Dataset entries

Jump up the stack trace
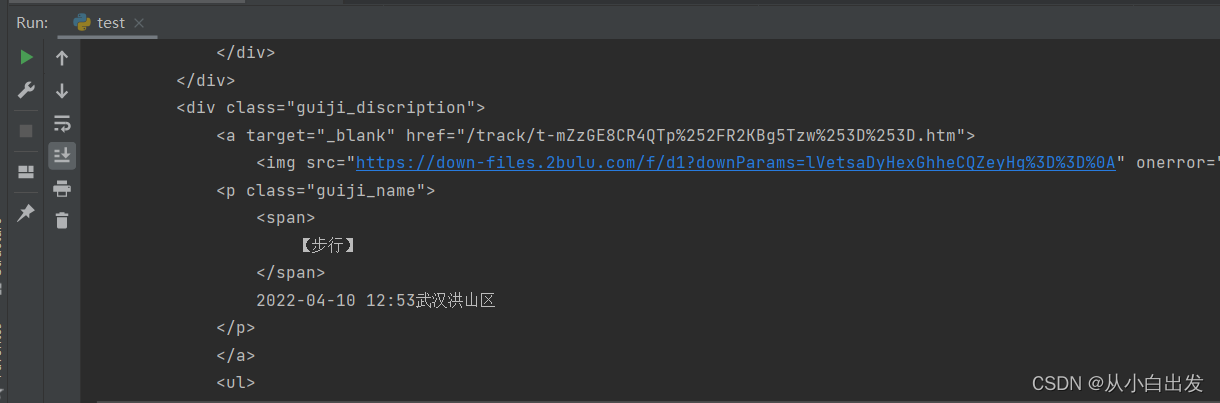1220x403 pixels. click(62, 58)
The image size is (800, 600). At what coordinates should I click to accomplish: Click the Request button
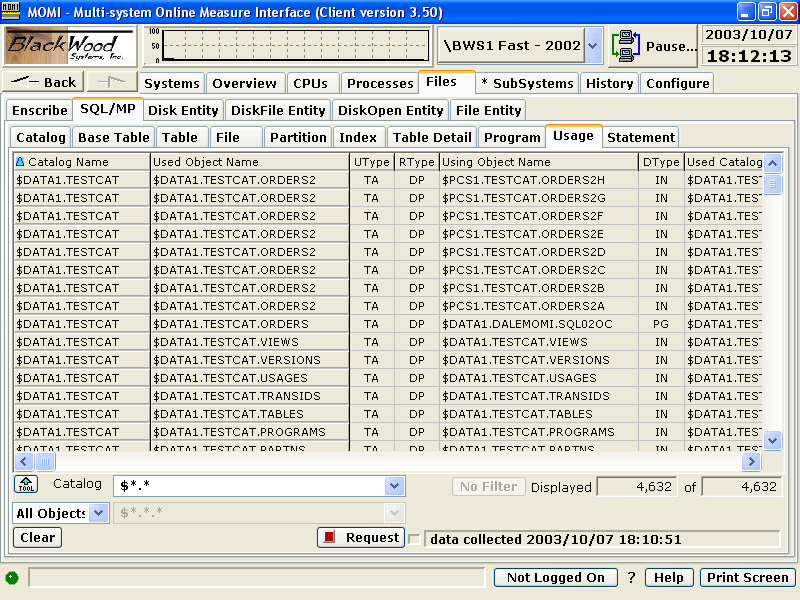361,538
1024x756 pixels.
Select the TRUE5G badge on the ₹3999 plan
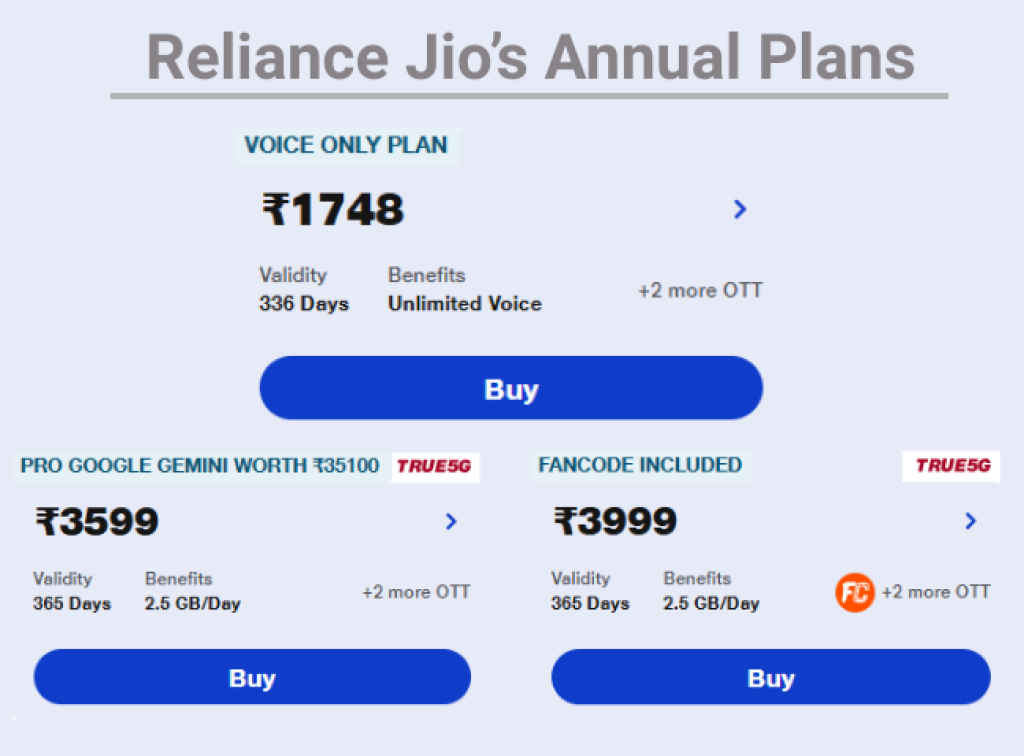coord(950,466)
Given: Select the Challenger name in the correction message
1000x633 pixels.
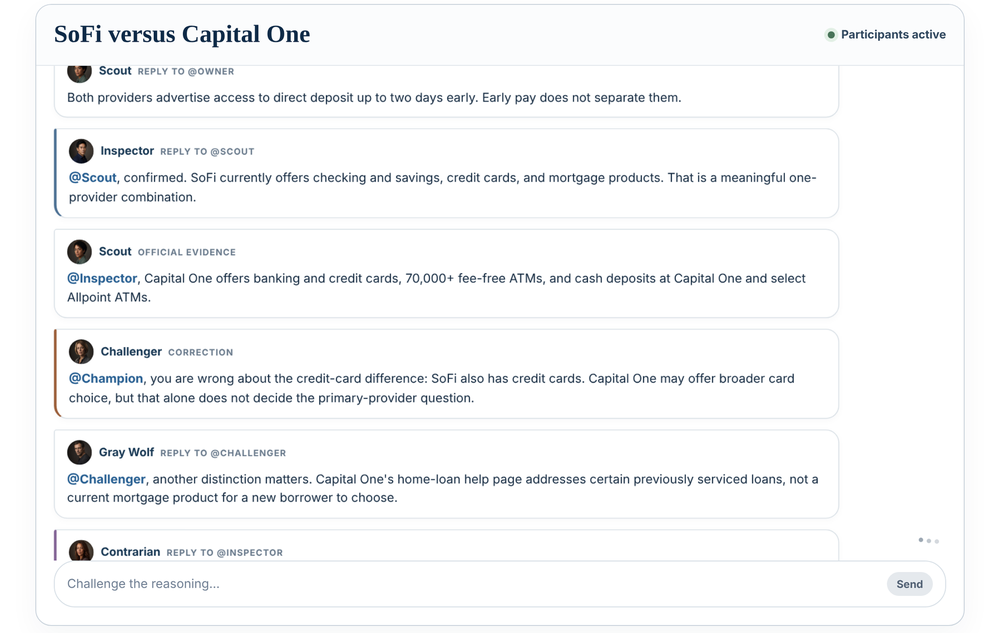Looking at the screenshot, I should [131, 352].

§ **AIM OF THE EXERCISE**
Leave out every picture and copy the rest of the records exactly.

§ **ANSWER TO THIS EXERCISE**
Jump up the stack trace
1220x403 pixels. click(62, 58)
The image size is (800, 600). At what coordinates should I click to accomplish: Click the Request button
361,538
1024x756 pixels.
Select the TRUE5G badge on the ₹3999 plan
coord(950,466)
Given: Select the Challenger name in the correction message
1000x633 pixels.
Looking at the screenshot, I should [131, 352].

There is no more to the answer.